Xavier Velasco
"Estoy completamente a favor de mantener las armas peligrosas más allá del alcance de los idiotas", aseguraba Frank Lloyd Wright, y en seguida proponía: "Empecemos por las máquinas de escribir." Por su parte, mi padre opina que si los idiotas volaran no veríamos la luz del sol. ¿Cómo puede uno estar seguro, al momento de sentarse a escribir, de que no hará el papel de idiota? De ninguna manera; esa es precisamente la gracia de intentarlo. Jugarse la autoestima en cada frase, temer que a la primera línea irregular se vendrá abajo todo el edificio. Un pavor que es directamente proporcional al número de líneas involucrado, que en el caso de una novela de talla mediana sumarían algo menos de diez mil. Más que un asunto de mero lenguaje, un problemón en términos de arquitectura narrativa. Ahora, si como bien decía Lloyd Wright el doctor entierra sus errores y el arquitecto sólo puede recomendar a sus clientes plantar enredaderas, el narrador vive aterrado de morir con la fama de idiota. O sin fama ninguna, que es todavía peor.

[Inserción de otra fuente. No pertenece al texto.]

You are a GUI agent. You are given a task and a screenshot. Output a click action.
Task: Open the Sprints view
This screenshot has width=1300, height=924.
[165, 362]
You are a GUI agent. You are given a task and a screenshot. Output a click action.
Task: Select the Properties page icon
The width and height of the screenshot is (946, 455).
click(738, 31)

"Encárgate de los lujos, ya las necesidades se harán cargo de sí mismas", aconsejaba Le Corbusier. Y efectivamente, uno se lanza a poner los primeros ladrillos y ya está trabajando en los acabados, sin pensar demasiado en varillas, castillos, cimientos y planos. Es decir, sin pensar conscientemente, o también: pensando con la zona trasera del cerebro. Porque lo cierto es que esa angustia crece y estresa sin que uno se permita acreditarla, entre otras cosas porque no tiene tiempo ni paciencia para enfrentar las ñáñaras de temerse arquitecto fallido. Dedica uno tanto tiempo a los lujos que luego hasta dormido se preocupa por las necesidades. No pocas veces se despierta a media madrugada con alguna cuestión estructural resuelta, y ello es de gran consuelo para quien lleva meses construyendo un pent-house sin haber ni pensado en los cimientos.

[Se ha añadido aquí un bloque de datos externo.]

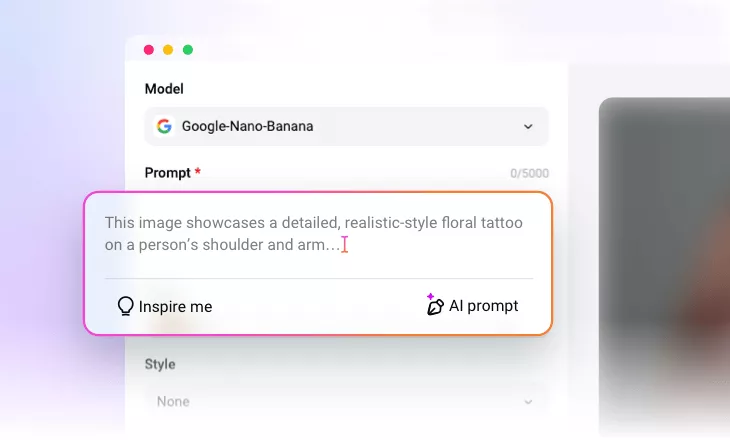Click the red close window dot
Screen dimensions: 730x440
click(149, 50)
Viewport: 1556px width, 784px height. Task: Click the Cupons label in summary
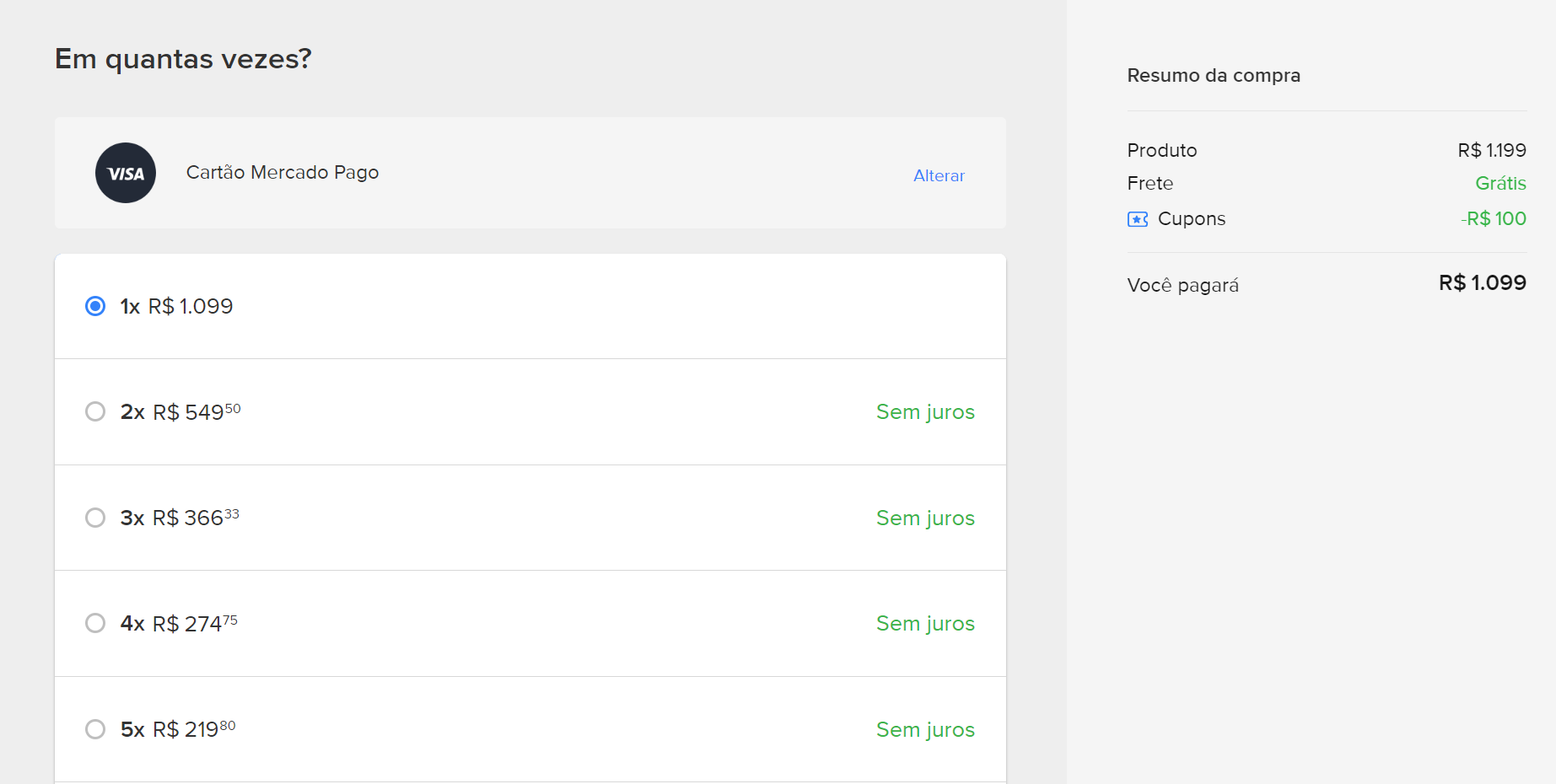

"Buscamos cualquier modo de armonía entre dos intangibles: una forma que aún no hemos diseñado y un contexto que propiamente no podemos describir", decía Christopher Alexander. Afortunadamente, la arquitectura narrativa permite asumir varios de los retos eclécticos que al constructor de un edificio lo enviarían a la ruina o a la cárcel. Puede uno comenzar en cualquier piso, eventualmente los cimientos van creciendo hacia abajo como raíces, mientras que las varillas suelen aparecer de semana en semana, por obra de esa angustia que jamás se da tregua, pues carece de todo plano arquitectónico y duda todo el tiempo si lo que quiere hacer tiene acaso algún nexo con lo que está haciendo. Nada del otro mundo, claro está. Quienes saben de amor ya conocen de sobra esos insomnios.

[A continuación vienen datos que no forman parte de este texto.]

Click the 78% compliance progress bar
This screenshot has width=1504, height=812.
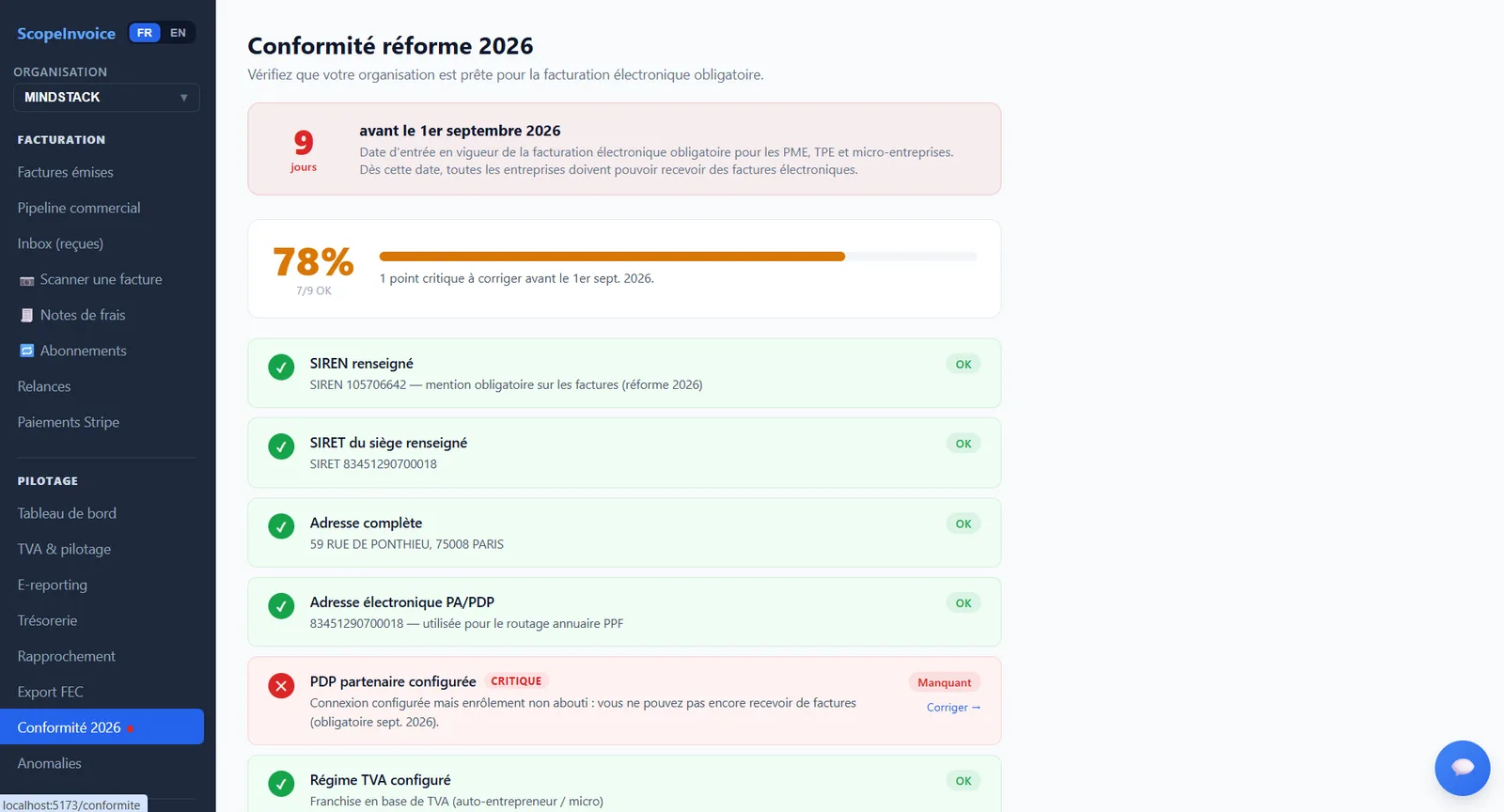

Para Nietzsche, la arquitectura es "música congelada". Cuando uno se propone acometer sus primeros proyectos narrativos, cree ingenuamente que con mostrar un par de cuartillas a quien se deje conseguirá librarse del terror al derrumbe que suele acompañar durante todo el camino al sufrido y feliz constructor de ficciones. ¿Cómo explicar qué hacen exactamente todas esas cuartillas en una historia que no ha sido escrita, ni todavía lo bastante pensada para hacerse existir, y de la cual no existe representación gráfica alguna, como no sean los dibujos y mapas rudimentarios que uno se va inventando como puede, aunque sea para no terminar de perderse? El árbol genealógico que une a determinados personajes, el trazo de la distribución de cierta casa que hubo que inventar, y a partir de ahí un mapa de posibilidades. Para suerte de todos, la arquitectura narrativa no busca la comodidad de los residentes. Y es más, prefiere uno que estén incómodos. Esas cosas lubrican la rueda del destino.
No se enseña la arquitectura narrativa. Parecería que es el sentido común quien nos da sus lecciones principales, pero antes interviene el instinto animal; si bien no deja uno de preguntarse si de acuerdo al común de los mortales su edificio podría tener sentido. Frank Lloyd Wright, que se veía a sí mismo como un honesto arrogante, no quiso dejar dudar a este respecto: Nada hay menos común que el sentido común.